Hiram pointed gravely to the unfinished Capture of Babylon.

‘It won’t do,’ the old gentleman said decisively, after surveying the principal figures with a critical eye through his double eyeglass. ‘Oh, no, it won’t do at all. It’s painted — I admit that; it’s painted, solidly painted, which is always something nowadays, when coxcombs go splashing their brushes loosely about a yard or two of blank canvas, and then positively calling it a picture. It’s painted, there’s no denying it. Still, my dear sir, you’ll excuse my saying so, but there’s really nothing in it — absolutely nothing. What does it amount to, after all? A line farrago of tweedledum and tweedledee, in Assyrian armour and Oriental costume, and other unnatural, incongruous upholsterings, with a few Roman models stuck inside it all, to do duty instead of lay figures. Do you really mean to tell me, now, you think that was what the capture of Babylon actually looked like? Why, my dear sir, speaking quite candidly, I assure you, for my own part I much prefer the Assyrian bas-reliefs.’

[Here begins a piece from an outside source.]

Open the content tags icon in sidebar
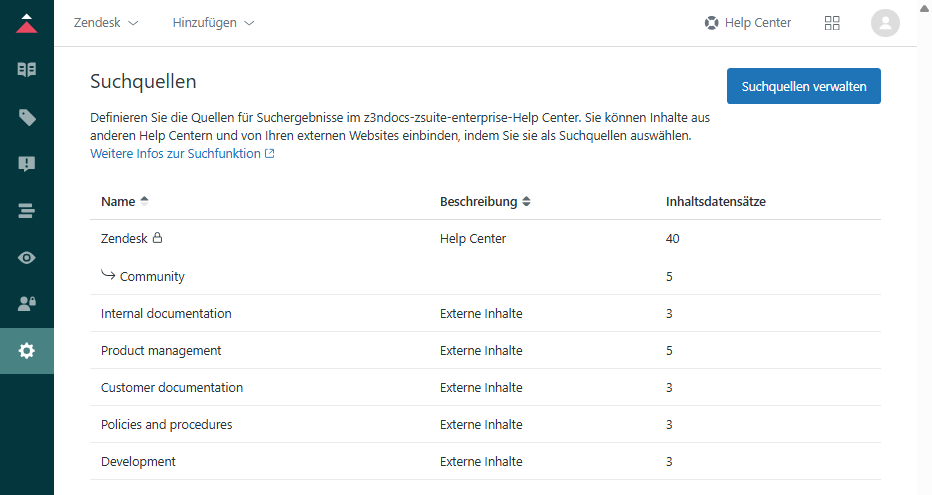Screen dimensions: 932x495 click(x=27, y=117)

Hiram’s heart sank horribly within him. He knew it, he knew it; it was all an error, a gigantic error. He had mistaken a taste for painting for a genius for painting. He would never, never, never make a painter; of that he was now absolutely certain. He could have sat down that moment with his face between his hands and cried bitterly, even as he had done years before when the deacon left him in the peppermint lot, but for the constraining presence of that mild-mannered ferocious oddly-compounded old gentleman.

‘Is this any better?’ he asked humbly, pointing with his brush-handle to the Second Triumvirate.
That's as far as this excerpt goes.